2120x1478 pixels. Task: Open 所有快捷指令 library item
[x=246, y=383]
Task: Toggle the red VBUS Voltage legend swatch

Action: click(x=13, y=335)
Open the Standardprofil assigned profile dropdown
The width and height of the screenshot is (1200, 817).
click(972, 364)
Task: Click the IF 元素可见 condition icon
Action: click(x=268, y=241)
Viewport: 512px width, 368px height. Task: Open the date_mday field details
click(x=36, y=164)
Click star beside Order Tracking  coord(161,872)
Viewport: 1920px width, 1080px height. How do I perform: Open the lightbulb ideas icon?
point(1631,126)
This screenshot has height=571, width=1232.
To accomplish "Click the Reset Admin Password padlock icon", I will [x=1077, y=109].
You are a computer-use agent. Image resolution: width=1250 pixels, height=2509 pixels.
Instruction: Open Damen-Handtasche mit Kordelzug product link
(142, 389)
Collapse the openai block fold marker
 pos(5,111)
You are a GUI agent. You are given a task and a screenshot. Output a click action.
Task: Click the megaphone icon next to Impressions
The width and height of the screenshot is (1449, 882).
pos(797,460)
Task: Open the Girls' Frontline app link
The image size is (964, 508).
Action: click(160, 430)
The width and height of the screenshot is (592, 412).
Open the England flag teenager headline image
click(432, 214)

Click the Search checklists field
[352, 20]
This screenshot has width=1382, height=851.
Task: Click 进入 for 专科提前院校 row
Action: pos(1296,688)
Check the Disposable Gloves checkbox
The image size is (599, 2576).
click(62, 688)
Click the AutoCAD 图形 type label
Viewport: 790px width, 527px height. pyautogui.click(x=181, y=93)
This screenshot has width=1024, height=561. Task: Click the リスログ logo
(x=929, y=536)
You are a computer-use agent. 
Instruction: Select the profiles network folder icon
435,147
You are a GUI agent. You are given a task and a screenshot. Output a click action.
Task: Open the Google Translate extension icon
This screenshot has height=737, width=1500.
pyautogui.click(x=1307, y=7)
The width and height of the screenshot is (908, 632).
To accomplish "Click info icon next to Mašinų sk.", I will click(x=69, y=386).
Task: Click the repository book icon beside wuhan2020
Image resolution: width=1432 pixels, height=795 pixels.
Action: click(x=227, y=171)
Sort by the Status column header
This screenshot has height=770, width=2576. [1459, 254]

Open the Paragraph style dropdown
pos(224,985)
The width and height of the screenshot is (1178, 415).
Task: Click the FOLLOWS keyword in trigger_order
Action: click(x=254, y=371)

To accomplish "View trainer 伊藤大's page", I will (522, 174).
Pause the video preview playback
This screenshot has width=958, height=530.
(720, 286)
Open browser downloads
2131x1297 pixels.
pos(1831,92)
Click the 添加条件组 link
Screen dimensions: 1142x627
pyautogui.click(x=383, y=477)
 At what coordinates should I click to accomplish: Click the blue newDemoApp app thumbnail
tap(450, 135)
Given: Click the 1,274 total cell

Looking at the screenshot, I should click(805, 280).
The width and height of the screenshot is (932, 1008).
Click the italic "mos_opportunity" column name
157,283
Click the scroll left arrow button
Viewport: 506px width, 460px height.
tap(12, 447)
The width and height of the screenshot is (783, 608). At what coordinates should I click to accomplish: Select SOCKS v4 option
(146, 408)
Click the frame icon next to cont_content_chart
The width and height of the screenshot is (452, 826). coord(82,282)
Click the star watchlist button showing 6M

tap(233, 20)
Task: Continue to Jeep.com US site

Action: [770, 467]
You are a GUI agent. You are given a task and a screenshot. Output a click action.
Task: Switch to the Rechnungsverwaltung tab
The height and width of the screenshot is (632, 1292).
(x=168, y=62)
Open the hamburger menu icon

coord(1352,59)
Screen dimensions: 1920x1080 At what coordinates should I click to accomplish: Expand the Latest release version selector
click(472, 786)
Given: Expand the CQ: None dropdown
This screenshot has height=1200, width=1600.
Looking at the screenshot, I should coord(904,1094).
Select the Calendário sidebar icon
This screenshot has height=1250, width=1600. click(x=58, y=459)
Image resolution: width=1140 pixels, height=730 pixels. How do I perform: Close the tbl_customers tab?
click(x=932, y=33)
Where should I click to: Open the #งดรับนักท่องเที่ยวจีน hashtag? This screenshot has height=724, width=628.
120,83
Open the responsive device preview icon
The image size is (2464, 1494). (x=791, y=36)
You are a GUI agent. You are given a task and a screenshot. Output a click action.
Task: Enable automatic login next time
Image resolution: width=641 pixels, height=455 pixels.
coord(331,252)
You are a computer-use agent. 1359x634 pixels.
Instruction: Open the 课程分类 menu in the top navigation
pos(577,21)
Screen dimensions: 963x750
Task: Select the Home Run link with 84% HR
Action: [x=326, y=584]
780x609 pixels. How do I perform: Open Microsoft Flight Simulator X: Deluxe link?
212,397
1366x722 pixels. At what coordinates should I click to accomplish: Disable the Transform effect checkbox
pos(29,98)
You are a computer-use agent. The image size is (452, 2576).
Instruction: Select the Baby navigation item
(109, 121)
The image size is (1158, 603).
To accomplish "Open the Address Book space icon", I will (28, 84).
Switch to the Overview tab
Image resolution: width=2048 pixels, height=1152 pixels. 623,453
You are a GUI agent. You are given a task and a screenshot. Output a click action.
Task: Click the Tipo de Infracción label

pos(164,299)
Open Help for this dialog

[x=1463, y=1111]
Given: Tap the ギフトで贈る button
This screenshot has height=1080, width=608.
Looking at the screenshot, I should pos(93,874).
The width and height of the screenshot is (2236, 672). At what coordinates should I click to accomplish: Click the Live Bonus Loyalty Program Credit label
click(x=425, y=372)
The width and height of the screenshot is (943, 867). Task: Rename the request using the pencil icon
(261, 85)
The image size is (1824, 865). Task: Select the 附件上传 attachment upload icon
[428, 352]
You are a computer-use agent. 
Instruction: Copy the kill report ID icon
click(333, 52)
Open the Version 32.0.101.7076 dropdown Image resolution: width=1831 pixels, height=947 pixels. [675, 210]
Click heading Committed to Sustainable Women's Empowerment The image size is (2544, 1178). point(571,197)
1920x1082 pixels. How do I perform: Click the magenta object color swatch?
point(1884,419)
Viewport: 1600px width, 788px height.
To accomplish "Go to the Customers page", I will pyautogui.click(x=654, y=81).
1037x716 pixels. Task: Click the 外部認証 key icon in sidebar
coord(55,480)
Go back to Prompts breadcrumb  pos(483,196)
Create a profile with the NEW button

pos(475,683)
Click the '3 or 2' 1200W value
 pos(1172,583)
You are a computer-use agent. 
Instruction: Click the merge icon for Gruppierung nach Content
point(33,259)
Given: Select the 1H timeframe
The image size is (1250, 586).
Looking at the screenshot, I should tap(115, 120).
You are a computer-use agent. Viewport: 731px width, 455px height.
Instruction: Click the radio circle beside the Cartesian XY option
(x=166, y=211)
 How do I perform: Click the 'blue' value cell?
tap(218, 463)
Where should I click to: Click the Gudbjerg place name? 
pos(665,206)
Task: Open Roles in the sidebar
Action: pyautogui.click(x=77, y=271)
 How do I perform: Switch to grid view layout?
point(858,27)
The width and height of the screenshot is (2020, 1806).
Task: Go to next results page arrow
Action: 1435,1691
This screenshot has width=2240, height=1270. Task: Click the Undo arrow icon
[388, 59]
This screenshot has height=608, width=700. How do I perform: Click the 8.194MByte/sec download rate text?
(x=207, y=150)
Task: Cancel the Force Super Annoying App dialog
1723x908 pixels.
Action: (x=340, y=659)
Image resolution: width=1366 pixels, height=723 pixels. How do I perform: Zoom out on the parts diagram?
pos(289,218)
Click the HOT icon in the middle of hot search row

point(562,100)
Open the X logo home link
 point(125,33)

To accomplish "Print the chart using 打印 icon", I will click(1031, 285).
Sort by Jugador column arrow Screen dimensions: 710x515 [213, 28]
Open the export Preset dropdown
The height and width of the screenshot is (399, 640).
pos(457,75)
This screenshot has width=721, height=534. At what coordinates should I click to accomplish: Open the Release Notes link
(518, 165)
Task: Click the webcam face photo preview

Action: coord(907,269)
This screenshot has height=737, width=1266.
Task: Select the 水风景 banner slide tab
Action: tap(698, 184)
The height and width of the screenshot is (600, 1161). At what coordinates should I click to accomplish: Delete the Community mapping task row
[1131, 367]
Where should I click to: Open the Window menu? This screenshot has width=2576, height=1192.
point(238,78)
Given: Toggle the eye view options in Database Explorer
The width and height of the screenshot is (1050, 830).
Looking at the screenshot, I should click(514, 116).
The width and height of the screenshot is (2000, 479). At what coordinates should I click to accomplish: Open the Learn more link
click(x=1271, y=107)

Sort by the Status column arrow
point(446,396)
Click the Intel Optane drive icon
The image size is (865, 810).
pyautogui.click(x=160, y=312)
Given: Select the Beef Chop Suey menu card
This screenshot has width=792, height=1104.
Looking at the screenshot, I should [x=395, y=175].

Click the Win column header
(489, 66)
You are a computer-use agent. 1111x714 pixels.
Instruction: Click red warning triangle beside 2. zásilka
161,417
§
__The problem__.
Can you give the records from the line with "The width and height of the screenshot is (2236, 672)." up to and including the line with "click(333, 52)" again, with "pencil icon" changed to "edit icon" and nothing else altered?

__Result of the exercise__.
The width and height of the screenshot is (2236, 672). At what coordinates should I click to accomplish: Click the Live Bonus Loyalty Program Credit label
click(x=425, y=372)
The width and height of the screenshot is (943, 867). Task: Rename the request using the edit icon
(261, 85)
The image size is (1824, 865). Task: Select the 附件上传 attachment upload icon
[428, 352]
You are a computer-use agent. 
Instruction: Copy the kill report ID icon
click(333, 52)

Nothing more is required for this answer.